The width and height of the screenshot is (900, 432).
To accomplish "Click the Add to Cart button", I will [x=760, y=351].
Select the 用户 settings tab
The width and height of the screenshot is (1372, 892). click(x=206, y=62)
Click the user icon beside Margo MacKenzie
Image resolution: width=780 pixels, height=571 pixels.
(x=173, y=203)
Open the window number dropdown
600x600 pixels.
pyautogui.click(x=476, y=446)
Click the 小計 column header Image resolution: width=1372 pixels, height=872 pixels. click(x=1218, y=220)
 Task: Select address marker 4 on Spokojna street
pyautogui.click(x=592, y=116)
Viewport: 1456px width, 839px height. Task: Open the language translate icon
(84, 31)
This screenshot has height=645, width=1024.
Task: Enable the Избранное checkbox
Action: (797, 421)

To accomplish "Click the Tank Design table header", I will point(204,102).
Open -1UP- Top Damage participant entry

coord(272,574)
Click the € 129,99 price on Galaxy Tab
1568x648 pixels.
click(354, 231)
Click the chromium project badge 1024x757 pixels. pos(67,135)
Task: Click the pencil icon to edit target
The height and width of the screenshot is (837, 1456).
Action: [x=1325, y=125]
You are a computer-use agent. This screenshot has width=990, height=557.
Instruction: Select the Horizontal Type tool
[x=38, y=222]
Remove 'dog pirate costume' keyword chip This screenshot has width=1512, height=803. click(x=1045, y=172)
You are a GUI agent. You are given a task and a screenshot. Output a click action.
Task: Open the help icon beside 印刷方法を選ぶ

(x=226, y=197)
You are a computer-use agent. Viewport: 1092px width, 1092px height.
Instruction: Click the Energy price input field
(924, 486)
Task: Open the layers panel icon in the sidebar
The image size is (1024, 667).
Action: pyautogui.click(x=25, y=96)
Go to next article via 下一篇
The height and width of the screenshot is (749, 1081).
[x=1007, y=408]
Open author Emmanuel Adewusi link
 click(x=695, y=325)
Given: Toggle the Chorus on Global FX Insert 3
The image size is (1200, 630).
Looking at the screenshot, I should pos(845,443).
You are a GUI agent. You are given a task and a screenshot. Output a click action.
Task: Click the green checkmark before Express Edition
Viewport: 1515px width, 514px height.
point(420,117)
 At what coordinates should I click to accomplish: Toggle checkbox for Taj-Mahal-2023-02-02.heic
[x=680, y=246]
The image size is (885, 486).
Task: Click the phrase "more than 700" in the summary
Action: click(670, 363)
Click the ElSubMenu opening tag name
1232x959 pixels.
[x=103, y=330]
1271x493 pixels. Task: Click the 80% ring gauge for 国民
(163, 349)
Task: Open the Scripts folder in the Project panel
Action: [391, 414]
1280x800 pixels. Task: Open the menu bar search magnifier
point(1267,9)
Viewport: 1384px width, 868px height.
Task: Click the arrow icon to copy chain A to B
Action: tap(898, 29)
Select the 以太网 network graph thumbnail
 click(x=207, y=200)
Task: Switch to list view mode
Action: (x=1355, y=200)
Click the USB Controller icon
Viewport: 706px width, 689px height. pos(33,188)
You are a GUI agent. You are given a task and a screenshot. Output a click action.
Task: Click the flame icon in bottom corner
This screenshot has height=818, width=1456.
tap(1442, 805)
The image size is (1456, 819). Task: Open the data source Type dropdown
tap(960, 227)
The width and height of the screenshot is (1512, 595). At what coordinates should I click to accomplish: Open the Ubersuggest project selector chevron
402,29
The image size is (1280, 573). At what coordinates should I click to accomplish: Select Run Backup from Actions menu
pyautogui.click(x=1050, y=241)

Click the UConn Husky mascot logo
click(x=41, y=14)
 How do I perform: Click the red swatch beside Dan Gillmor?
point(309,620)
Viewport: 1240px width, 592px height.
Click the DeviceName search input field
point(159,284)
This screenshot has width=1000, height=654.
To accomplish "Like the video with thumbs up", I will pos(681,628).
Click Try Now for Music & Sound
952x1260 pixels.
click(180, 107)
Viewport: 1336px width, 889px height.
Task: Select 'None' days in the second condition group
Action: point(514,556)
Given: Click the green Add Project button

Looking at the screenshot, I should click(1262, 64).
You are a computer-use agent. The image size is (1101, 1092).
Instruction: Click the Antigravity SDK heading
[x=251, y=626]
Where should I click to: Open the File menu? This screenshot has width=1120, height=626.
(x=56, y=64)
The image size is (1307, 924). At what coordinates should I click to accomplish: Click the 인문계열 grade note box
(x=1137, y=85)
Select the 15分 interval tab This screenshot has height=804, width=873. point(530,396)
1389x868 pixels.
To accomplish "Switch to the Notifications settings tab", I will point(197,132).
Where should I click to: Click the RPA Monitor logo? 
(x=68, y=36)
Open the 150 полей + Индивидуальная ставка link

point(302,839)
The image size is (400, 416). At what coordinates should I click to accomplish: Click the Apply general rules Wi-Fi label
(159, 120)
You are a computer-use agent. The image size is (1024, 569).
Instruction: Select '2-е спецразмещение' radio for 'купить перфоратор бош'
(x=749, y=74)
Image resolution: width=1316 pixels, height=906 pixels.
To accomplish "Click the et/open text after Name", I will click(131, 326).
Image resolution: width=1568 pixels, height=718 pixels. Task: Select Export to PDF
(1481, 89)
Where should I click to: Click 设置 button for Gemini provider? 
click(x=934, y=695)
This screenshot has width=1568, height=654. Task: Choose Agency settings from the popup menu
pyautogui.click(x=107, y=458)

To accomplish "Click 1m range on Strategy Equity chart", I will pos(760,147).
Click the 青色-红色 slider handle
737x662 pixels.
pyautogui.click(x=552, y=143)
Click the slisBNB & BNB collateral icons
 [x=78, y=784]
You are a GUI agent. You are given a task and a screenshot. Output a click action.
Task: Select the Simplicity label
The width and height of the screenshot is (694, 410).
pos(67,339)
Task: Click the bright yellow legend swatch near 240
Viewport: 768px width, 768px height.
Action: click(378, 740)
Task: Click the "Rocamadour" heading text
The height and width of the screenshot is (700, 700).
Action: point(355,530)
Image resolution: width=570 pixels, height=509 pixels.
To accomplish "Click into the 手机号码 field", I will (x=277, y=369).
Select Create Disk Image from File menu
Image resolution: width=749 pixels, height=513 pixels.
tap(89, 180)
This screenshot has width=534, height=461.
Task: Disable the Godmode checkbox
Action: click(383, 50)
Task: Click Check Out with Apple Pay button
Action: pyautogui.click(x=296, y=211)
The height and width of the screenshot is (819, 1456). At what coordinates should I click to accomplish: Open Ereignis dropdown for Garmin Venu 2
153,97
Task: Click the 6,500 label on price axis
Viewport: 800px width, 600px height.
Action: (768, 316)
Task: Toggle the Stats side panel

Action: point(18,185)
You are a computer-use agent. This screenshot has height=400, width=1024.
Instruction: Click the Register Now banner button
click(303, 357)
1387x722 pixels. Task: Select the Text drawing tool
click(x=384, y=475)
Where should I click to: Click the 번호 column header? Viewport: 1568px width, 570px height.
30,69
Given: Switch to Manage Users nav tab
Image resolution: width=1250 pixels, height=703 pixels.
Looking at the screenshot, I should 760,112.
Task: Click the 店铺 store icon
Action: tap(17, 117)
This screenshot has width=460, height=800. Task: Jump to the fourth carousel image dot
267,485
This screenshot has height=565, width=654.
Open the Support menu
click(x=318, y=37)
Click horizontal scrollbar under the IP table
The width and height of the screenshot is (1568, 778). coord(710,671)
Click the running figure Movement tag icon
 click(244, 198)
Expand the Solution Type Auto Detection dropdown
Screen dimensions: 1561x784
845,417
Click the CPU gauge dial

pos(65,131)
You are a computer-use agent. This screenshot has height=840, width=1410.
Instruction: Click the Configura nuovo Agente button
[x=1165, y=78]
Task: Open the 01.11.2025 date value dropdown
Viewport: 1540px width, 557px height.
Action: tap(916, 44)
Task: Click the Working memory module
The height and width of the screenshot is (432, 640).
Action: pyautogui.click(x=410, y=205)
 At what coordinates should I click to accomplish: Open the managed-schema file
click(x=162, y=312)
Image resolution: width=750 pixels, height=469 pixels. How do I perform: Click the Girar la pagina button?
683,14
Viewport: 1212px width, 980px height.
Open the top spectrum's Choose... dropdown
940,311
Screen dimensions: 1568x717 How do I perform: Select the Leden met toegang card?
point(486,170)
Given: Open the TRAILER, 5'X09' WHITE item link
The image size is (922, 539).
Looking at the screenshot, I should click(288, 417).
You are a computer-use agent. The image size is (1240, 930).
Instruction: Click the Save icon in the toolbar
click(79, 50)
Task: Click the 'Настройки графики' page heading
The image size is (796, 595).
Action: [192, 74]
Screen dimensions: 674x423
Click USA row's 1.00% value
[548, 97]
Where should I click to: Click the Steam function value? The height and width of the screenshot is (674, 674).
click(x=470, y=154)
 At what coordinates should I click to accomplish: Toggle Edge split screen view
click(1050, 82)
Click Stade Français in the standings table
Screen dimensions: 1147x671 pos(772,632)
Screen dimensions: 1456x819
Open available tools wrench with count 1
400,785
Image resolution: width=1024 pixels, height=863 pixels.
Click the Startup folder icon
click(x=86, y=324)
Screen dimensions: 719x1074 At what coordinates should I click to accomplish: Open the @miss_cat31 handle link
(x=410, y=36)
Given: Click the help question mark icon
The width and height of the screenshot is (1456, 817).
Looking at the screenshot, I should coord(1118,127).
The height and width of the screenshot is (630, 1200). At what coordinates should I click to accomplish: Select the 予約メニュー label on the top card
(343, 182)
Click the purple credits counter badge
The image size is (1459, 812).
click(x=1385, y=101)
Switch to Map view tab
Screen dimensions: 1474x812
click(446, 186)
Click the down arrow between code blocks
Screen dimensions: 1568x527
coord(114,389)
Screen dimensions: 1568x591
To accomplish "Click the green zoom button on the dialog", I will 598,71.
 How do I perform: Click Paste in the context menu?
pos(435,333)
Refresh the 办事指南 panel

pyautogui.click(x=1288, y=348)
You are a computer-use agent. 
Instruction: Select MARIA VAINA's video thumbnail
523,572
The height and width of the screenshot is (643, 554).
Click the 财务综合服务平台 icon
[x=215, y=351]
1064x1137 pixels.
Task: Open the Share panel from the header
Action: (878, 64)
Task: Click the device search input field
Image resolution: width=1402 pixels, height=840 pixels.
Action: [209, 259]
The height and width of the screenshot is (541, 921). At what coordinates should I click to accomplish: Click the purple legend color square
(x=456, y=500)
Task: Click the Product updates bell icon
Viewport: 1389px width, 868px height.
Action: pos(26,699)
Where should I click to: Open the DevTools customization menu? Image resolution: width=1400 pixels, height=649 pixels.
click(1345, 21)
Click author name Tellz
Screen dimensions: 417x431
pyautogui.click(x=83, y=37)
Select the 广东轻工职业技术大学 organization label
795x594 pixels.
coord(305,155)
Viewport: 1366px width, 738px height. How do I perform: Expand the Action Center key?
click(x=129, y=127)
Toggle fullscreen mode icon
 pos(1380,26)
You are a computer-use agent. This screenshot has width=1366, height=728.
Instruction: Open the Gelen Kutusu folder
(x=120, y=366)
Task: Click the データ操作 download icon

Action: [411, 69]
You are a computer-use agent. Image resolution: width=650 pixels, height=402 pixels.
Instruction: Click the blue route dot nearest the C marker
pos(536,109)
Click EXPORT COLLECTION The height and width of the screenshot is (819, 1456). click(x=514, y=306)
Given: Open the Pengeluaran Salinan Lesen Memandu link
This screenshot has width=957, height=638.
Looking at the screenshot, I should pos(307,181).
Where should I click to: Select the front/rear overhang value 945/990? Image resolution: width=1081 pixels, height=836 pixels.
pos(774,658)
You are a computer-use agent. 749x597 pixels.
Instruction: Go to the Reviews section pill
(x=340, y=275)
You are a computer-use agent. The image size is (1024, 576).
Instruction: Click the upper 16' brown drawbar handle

------------------------------

Stated goal: Print the lines of the listing exactly as they stand, starting at the line containing "How do I perform: Click Paste" and ending at the line containing "Action: (878, 64)".

Solution to the problem:
 How do I perform: Click Paste in the context menu?
pos(435,333)
Refresh the 办事指南 panel

pyautogui.click(x=1288, y=348)
You are a computer-use agent. 
Instruction: Select MARIA VAINA's video thumbnail
523,572
The height and width of the screenshot is (643, 554).
Click the 财务综合服务平台 icon
[x=215, y=351]
1064x1137 pixels.
Task: Open the Share panel from the header
Action: (878, 64)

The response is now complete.